▸ REQUIRED ACTION 1
Answer these questions using the comment thread on population and growth:
(a) In what year does Gilar expect world population to peak, and at what figure?
(b) Since what year does A Smith say oil production has been relatively flat?
(c) According to LL, what do many in poor countries use children as?
▸ REQUIRED ACTION 2
In the comment thread on population and growth, reproduce word for word everything from "There is an" down to "both to continue.".
▸ REQUIRED ACTION 3
Resume the comment thread on population and growth, writing on from its last sentence.

▸ DOCUMENT TEXT
------------------------------------
By Capitalist (anonymous) | Posted September 02, 2009 at 09:23:35
@kiwichick
"crude oil has already peaked"
Have you seen this atricle about BP's giant oil discovery today?
www.theglobeandmail.com/report-on-business/industry-news/energy-and-resources/bp-makes-giant-oil-find-in-gulf-of-mexico/article1273012/
Peak oil is utter nonsense.
By Gilar (anonymous) | Posted September 02, 2009 at 12:45:45
Good article. Population trends do not have to be directed as was China's. I expect the world population will peak at 9B in 2015 without coercive government action. And economic growth can be achieved without population growth. Technology not more people gave us the internet. My grandchildren can live in a better world just as I live in a better world than my grandparents.
By The Elephant (anonymous) | Posted September 02, 2009 at 13:50:03
"My grandchildren can live in a better world just as I live in a better world than my grandparents." But can they do it using LESS ENERGY than you use? You use alot more energy than your grandparents.
By A Smith (anonymous) | Posted September 02, 2009 at 18:20:46
Ryan >> Peak oil is a reality, as even your own references clearly demonstrate.
Oil production has been relatively flat since 2004, yet World GDP keeps growing...
www.marketfolly.com/2008/08/world-gdp-vs-oil-production.html
While you may be right about oil production, the evidence does not support the notion that this will affect human capacity for using resources more productively. Do you disagree?
By LL (registered) - website | Posted September 02, 2009 at 19:15:24
I view population growth the same way I view abortion. They're both bad things. But rather than address them with authoritarian-state solutions (whether laws or tax incentives), we need to address the root causes of population growth. So many in the rich countries view children as a consumerist identity projects. So many in the poor countries use children as retirement funds. Where is the pressure coming from?
There is an elephant in the room here. How can you write an article about the intersection of population and the "growth economy" and not mention the word "capitalism" even once?
Capitalism is by definition a growth economy. Perpetual growth is a fundamental feature of capitalism. When growth slows, the system experiences crisis. For capitalism, population growth is the growth of labour power and increased resource consumption is the growth in fixed capital. The capitalist system needs both to continue.
So any talk of a Zero Growth Economy - a steady state economy - leads us inevitably to reopen discourse around socialism.
I know people automatically equate this with a state-run command economy. But "true" socialism - libertarian-socialism - is quite the opposite. It's a community-run, democratic form of economics. It empowers workers and consumers with direct democracy.
This, I would argue, is precisely what we need to handle the ecological crisis. Only libertarian socialism can deal with resource restraints equitably and democratically, and run a steady-state economy, while still offering women and others the chance to educate themselves and improve their lives with the best that industry has to offer.
------------------------------------
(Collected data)
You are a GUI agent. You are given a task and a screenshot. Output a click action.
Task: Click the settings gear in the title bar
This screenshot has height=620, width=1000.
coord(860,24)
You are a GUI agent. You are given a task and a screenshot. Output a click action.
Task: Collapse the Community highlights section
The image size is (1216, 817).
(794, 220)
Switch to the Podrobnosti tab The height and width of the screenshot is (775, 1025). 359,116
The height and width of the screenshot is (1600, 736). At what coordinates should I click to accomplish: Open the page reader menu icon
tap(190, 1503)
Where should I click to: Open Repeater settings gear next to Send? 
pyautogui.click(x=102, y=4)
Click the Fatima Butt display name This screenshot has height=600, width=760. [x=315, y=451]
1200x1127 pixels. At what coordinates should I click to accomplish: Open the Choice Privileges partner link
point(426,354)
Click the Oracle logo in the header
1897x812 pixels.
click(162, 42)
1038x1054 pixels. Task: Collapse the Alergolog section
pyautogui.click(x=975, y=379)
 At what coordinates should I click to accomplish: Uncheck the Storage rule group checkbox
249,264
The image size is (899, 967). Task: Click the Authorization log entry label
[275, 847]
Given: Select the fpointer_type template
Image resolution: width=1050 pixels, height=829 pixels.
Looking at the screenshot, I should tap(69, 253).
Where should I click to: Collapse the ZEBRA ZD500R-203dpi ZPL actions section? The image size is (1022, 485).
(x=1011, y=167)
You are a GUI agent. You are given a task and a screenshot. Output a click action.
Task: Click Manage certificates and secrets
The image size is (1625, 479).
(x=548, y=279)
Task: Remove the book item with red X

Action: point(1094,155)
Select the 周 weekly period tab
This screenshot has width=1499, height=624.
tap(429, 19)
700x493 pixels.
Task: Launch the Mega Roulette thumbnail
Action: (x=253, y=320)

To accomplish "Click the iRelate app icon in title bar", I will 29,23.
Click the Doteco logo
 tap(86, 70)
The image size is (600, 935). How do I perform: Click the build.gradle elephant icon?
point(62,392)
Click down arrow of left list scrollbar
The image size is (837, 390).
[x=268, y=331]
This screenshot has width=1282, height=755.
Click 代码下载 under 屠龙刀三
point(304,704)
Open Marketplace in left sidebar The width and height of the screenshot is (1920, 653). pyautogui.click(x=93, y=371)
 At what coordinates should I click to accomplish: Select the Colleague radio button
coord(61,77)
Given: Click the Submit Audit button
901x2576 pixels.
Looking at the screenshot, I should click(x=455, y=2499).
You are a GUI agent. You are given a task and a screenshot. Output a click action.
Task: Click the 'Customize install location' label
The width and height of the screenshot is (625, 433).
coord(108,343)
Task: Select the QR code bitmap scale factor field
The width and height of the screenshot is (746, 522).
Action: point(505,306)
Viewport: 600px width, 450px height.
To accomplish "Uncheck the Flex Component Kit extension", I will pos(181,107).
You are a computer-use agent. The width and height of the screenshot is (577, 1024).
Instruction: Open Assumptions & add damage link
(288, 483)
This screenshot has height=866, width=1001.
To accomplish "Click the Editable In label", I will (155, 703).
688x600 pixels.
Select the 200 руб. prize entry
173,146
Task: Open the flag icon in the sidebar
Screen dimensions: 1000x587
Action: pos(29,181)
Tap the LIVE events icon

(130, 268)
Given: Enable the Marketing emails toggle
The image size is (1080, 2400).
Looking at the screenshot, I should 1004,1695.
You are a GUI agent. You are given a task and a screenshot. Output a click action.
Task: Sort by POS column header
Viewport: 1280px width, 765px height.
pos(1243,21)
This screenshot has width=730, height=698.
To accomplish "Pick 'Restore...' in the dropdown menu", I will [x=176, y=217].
------------------------------------
▸ RESPONSE 1
(a) 2015, at 9B
(b) 2004
(c) Retirement funds

▸ RESPONSE 2
There is an elephant in the room here. How can you write an article about the intersection of population and the "growth economy" and not mention the word "capitalism" even once?
Capitalism is by definition a growth economy. Perpetual growth is a fundamental feature of capitalism. When growth slows, the system experiences crisis. For capitalism, population growth is the growth of labour power and increased resource consumption is the growth in fixed capital. The capitalist system needs both to continue.

▸ RESPONSE 3
A Smith's question - can economic growth continue with dwindling resources - is a fundamental one for green-liberals like Ryan. Certainly, some growth can be absorbed by using labour, energy and materials more effectively. (The organization of cities has a lot to do with that.) Consumers can be persuaded to value more immaterial products, like software and entertainment. But eventually, I would argue, the perpetual growth of GDP is going to require perpetual growth of labour (population) and energy supplies.
By JonC (registered) | Posted September 02, 2009 at 21:10:53
GDP is a fictional assessment at this point in time as any increase in the given time frame is the result of debt increase. The below is just debt owed to other countries.
By A Smith (anonymous) | Posted September 02, 2009 at 23:21:04
JonC >> GDP is a fictional assessment at this point in time as any increase in the given time frame is the result of debt increase.
Issuing debt does not automatically increase/decrease the output of goods and services. For example, if you loaned me $1 million to start a tech company, I am pretty sure I would take that money and produce nothing of value. However, if you gave that same $1 million to Johnny Genius, who has discovered a way to make computers for $20 a piece, that debt would be responsible for increasing GDP.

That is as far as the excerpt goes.